Thursday, February 4, 2010

The Cage of Fear

A couple of days ago I received a very troubling email from a woman I don’t even know. The woman, let’s call her Shelley, is a student in an online religion class that I’m teaching. The first week Shelley posted a short bio and told the class that she had left a bad marriage and that after years of struggle she was engaged to a wonderful man, let’s call him Will, who she felt was sent by God to rescue her and her children.

About a week into the class, I got an email from Shelley telling me that her assignments would be late because Will had died that morning. I wrote a short note of condolence, explaining that I too had lost a beloved partner and that I would be praying for her and her children.

The next day in my inbox I found another message from Shelley, one that bent and twisted my heart like a rag doll. She was grateful for my note, she said, because though she had loving family around, they hadn’t experienced this kind of loss and she was feeling very alone. She and her children were devastated, but she believed that her faith in God, which Will had helped to nurture, would get her through.

I was saddened for Shelley and the sense of isolation she felt, but it was the next part of her email that shook me to the core. She told me that she and Will had both been saved last year, and that in response to their new relationship to God they had forged a new relationship with each other, seeking to express with their lives what they believed with their hearts. “I know he is a forgiving God,” she wrote, but she wondered, “Do you think that what we have done since being saved was enough for God to accept Will?”
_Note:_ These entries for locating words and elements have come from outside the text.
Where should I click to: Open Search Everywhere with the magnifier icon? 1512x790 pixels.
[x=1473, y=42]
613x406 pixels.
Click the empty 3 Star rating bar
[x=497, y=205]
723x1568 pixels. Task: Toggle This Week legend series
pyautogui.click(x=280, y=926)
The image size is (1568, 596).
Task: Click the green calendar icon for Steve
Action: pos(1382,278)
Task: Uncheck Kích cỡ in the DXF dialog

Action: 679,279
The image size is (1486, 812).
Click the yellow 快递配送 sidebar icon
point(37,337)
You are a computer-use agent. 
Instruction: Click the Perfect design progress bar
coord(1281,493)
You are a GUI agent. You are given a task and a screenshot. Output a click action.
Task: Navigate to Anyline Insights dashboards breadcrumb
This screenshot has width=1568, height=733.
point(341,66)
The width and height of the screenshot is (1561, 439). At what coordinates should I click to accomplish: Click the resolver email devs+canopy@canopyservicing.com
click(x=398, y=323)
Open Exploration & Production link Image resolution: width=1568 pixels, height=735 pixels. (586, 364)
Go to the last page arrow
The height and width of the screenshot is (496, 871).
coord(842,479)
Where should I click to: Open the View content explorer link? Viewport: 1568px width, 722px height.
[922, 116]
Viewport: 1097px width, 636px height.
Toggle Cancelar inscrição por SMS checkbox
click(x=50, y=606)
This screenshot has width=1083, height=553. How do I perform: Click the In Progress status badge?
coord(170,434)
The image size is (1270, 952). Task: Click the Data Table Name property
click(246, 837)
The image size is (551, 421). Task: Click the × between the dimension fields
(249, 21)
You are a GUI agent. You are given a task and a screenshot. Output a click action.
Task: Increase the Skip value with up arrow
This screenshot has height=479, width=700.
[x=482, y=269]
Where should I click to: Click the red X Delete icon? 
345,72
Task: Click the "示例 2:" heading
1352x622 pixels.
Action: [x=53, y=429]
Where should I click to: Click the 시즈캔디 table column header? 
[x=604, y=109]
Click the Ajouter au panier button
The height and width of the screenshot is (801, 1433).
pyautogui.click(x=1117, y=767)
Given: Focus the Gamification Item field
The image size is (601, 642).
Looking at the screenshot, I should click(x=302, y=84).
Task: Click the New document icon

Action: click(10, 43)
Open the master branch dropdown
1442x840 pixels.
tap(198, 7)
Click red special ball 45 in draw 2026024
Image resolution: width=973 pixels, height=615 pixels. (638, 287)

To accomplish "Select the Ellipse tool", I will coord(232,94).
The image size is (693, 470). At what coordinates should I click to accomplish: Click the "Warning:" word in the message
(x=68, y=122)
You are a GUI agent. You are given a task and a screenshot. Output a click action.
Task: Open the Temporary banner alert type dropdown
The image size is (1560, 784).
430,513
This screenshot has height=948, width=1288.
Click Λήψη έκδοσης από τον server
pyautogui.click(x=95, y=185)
I read these words, over and over again, through a veil of tears clouding my eyesight. Even now, more than a week later, I can’t read this without having to blink back tears. I think of this poor woman, grieving the loss of the man she loves and so worried about whether or not he will spend eternity in Hell that she is willing to share her deepest concerns with me, a woman whose personality, beliefs, thoughts and even face are unknown to her. “Anything to ease my fears some,” she wrote, crying out in her pain. She couldn’t speak to her pastor, she said, because he didn’t condone Shelley and Will living together and she had no where to turn for answers.

I was floored by her words, humbled by her trust, and most of all heartsick that in the throes of a terrible sorrow, Shelley had to wade through a belief system that left her terrified for Will’s salvation. Making a deep and earnest change in his life wasn’t enough, Shelley fears, to appease a vengeful God for past misdeeds. In the midst of what is likely the most harrowing grief of her life, Shelley has to worry about whether the forgiving God of whom she speaks really is forgiving, whether the creator of the universe could have as much compassion as she herself had for a man who had both loved and hurt her.

I wanted to wrap my arms around Shelley and tell her that all the rules and regulations we’ve made up in God’s name are meaningless compared with one act of love, that if she listened closely she could hear the still, small voice inside her speak of acceptance beyond even the thought of forgiveness. I wanted to take the pain of grief away, and I wanted to take away the terror even more. But all I could do was respond to her email with as many gentle words as I could find and send a cloud of prayers in her direction.

Shelley wisely decided to drop her classes for the semester, and it is unlikely that I will ever hear from her again. But I will think about this woman caged by a theology of fear wrought by those speaking of love, and pray that somewhere in my words or the Bible or the speech of a friend or her own heart she finds the key to unlock the cage and step into a world of compassion and peace.